──────── Data listing
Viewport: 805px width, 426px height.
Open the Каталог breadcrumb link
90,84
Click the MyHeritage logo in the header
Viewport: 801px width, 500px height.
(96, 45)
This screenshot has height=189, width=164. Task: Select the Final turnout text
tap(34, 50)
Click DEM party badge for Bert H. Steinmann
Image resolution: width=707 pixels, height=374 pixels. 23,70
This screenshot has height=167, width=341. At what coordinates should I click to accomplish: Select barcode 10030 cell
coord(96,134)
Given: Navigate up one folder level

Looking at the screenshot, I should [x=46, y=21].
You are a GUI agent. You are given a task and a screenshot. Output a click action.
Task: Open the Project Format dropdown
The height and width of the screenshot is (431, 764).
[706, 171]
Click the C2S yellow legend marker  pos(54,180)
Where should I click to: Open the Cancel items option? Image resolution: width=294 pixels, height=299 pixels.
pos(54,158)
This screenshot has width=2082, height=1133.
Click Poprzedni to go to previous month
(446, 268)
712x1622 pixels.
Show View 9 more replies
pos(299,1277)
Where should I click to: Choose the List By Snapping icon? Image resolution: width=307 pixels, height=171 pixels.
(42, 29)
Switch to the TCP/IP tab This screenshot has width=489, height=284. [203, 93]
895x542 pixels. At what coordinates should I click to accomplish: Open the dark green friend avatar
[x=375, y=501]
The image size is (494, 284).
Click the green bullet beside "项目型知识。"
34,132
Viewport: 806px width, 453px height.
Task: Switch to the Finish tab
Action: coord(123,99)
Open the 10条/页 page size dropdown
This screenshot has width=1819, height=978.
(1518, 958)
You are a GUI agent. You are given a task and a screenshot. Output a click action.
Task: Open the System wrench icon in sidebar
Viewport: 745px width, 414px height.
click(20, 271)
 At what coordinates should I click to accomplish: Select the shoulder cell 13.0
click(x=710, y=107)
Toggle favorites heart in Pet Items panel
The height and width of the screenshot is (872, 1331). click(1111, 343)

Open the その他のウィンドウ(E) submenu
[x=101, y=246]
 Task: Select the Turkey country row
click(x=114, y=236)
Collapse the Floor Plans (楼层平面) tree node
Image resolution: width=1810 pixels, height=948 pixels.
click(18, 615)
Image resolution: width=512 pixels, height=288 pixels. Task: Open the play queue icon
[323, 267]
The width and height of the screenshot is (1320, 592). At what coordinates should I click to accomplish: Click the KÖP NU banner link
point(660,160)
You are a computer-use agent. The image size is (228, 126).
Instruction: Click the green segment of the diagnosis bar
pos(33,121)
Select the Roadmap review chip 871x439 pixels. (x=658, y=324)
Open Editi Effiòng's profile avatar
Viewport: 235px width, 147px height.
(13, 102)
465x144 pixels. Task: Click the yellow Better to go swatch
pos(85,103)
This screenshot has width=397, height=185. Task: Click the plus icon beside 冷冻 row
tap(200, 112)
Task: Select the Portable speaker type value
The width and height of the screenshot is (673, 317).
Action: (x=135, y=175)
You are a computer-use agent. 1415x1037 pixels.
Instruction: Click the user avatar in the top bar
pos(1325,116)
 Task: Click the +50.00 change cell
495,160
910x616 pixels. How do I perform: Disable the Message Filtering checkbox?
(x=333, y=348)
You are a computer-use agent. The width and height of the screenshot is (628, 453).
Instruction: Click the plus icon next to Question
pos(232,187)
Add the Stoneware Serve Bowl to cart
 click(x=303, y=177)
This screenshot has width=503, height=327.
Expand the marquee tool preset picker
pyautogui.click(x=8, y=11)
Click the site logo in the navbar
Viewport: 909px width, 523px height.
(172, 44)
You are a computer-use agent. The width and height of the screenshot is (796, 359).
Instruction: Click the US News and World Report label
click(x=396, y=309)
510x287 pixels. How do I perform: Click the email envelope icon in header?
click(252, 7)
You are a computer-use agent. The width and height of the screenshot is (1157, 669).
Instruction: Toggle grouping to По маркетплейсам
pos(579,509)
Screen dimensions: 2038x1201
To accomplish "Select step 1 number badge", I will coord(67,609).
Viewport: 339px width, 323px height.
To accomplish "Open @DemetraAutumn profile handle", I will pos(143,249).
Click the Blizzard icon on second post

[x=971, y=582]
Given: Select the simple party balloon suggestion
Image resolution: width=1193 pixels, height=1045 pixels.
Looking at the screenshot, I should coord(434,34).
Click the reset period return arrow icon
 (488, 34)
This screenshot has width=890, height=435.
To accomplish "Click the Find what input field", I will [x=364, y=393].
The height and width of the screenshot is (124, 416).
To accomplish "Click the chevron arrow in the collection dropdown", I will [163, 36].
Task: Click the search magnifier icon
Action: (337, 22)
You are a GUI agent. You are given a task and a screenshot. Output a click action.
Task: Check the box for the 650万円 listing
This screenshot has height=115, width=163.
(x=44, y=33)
────────────────
** Goal of the exercise **
Reply with the number of lines above in which the word "agent" appears, and with nothing else.

** Task response **
8